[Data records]
=======
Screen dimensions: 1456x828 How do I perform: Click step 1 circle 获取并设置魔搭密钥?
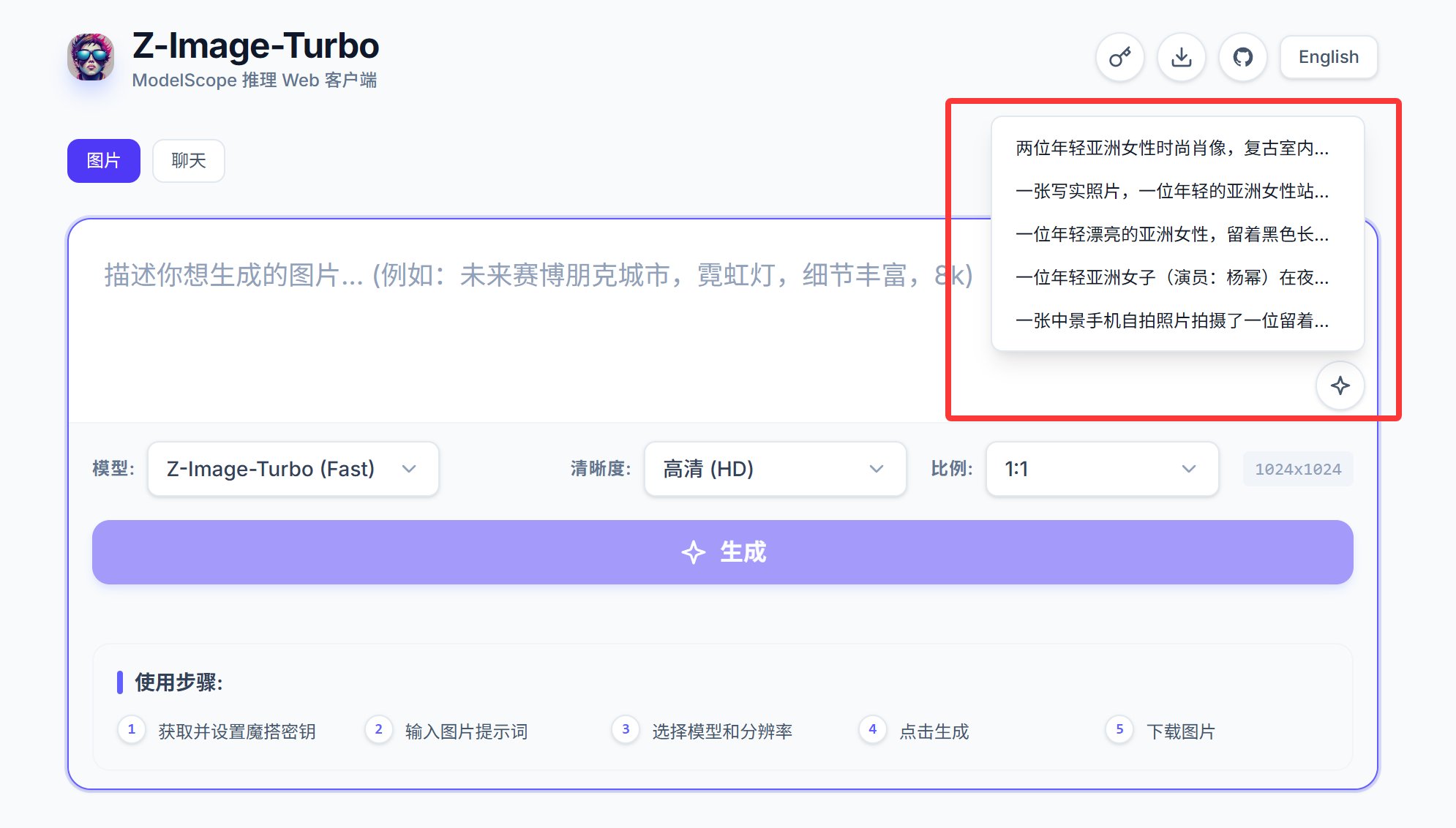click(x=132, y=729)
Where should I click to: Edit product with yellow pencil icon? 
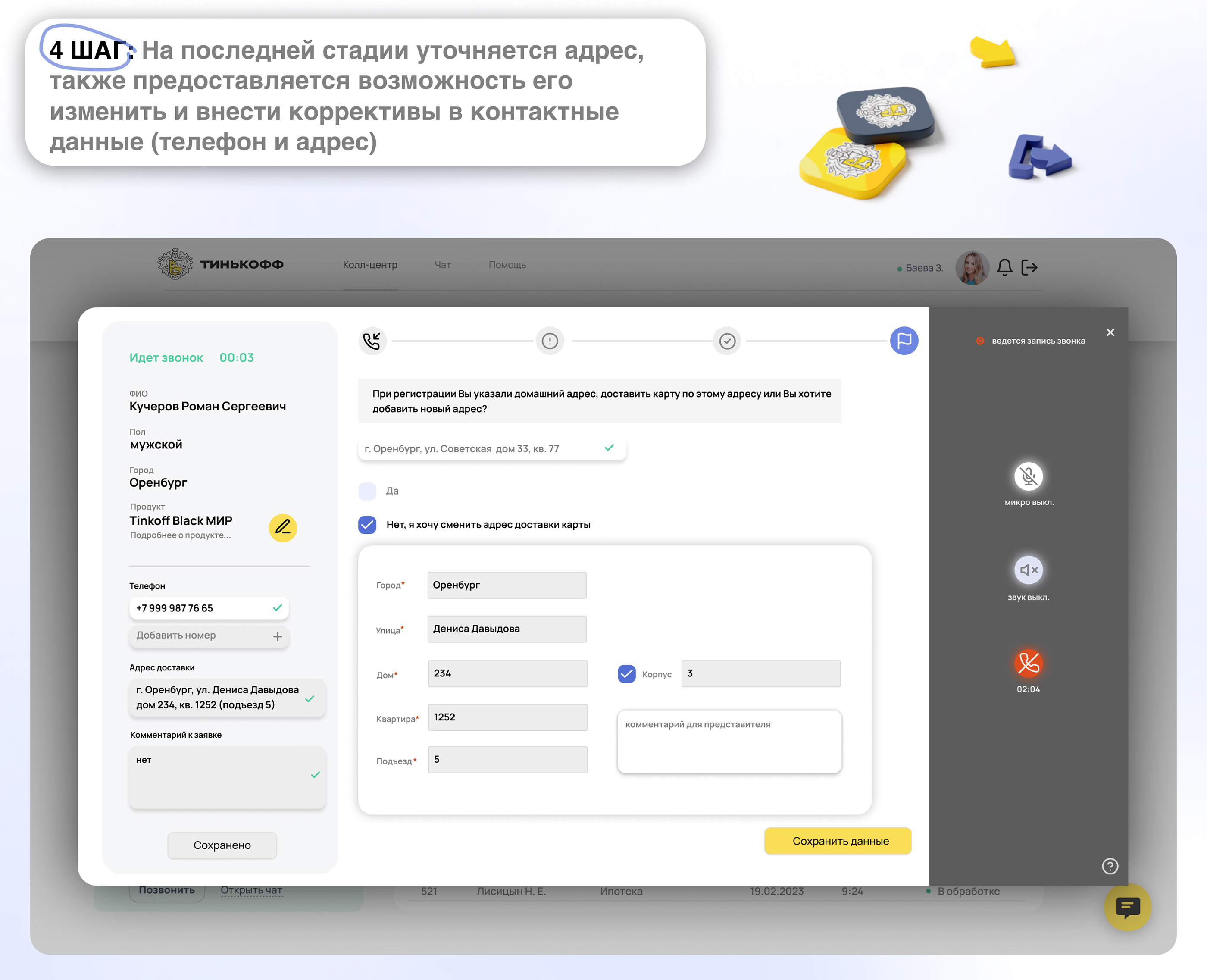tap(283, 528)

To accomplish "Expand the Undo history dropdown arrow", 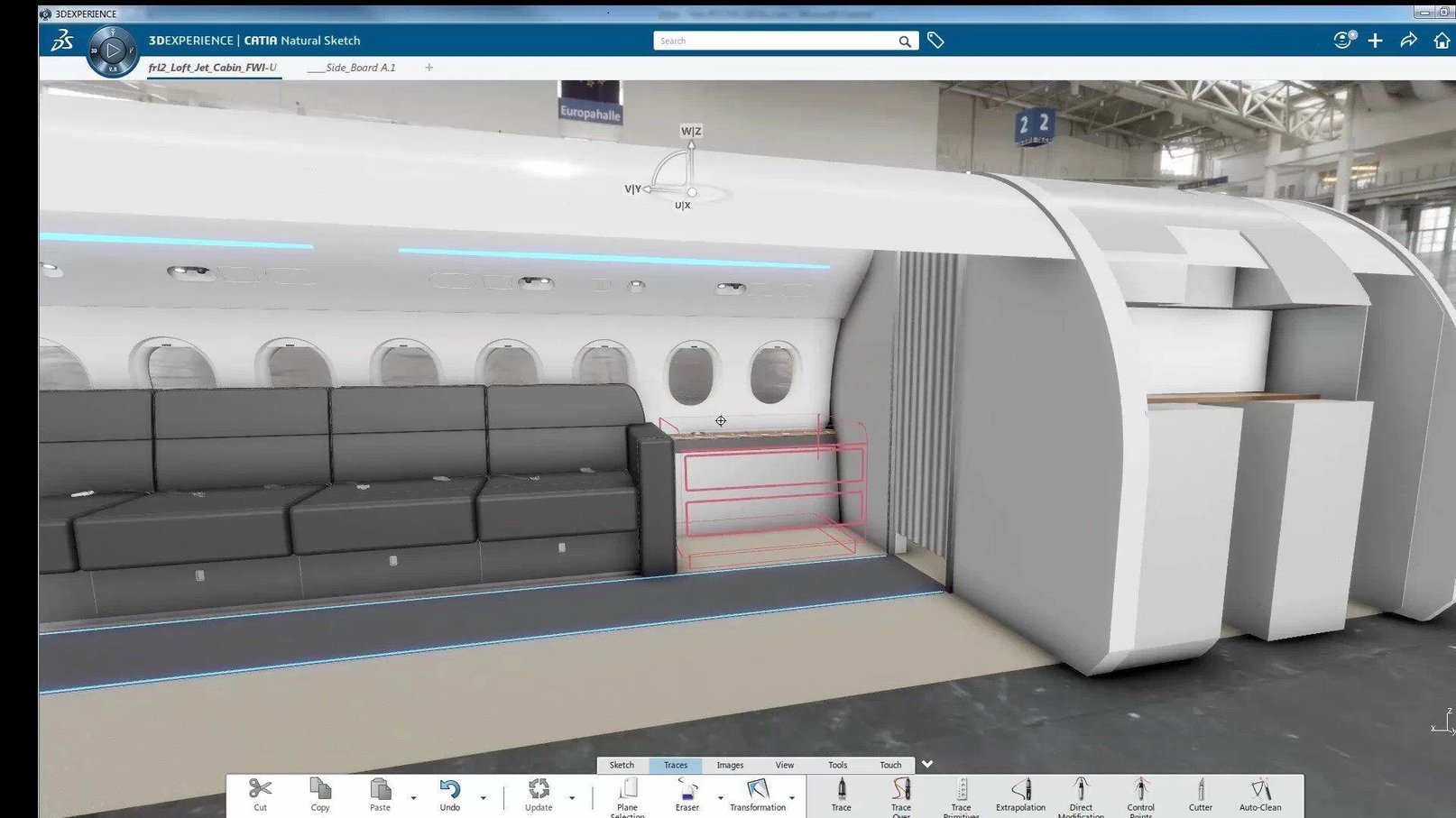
=======
WORK REQUIRED: All of the records above are to be written out exactly, minus their images.

EXERCISE RESULT:
Screen dimensions: 1456x828 How do I perform: Click step 1 circle 获取并设置魔搭密钥?
click(x=132, y=729)
Where should I click to: Edit product with yellow pencil icon? 
tap(283, 528)

To accomplish "Expand the Undo history dropdown arrow", 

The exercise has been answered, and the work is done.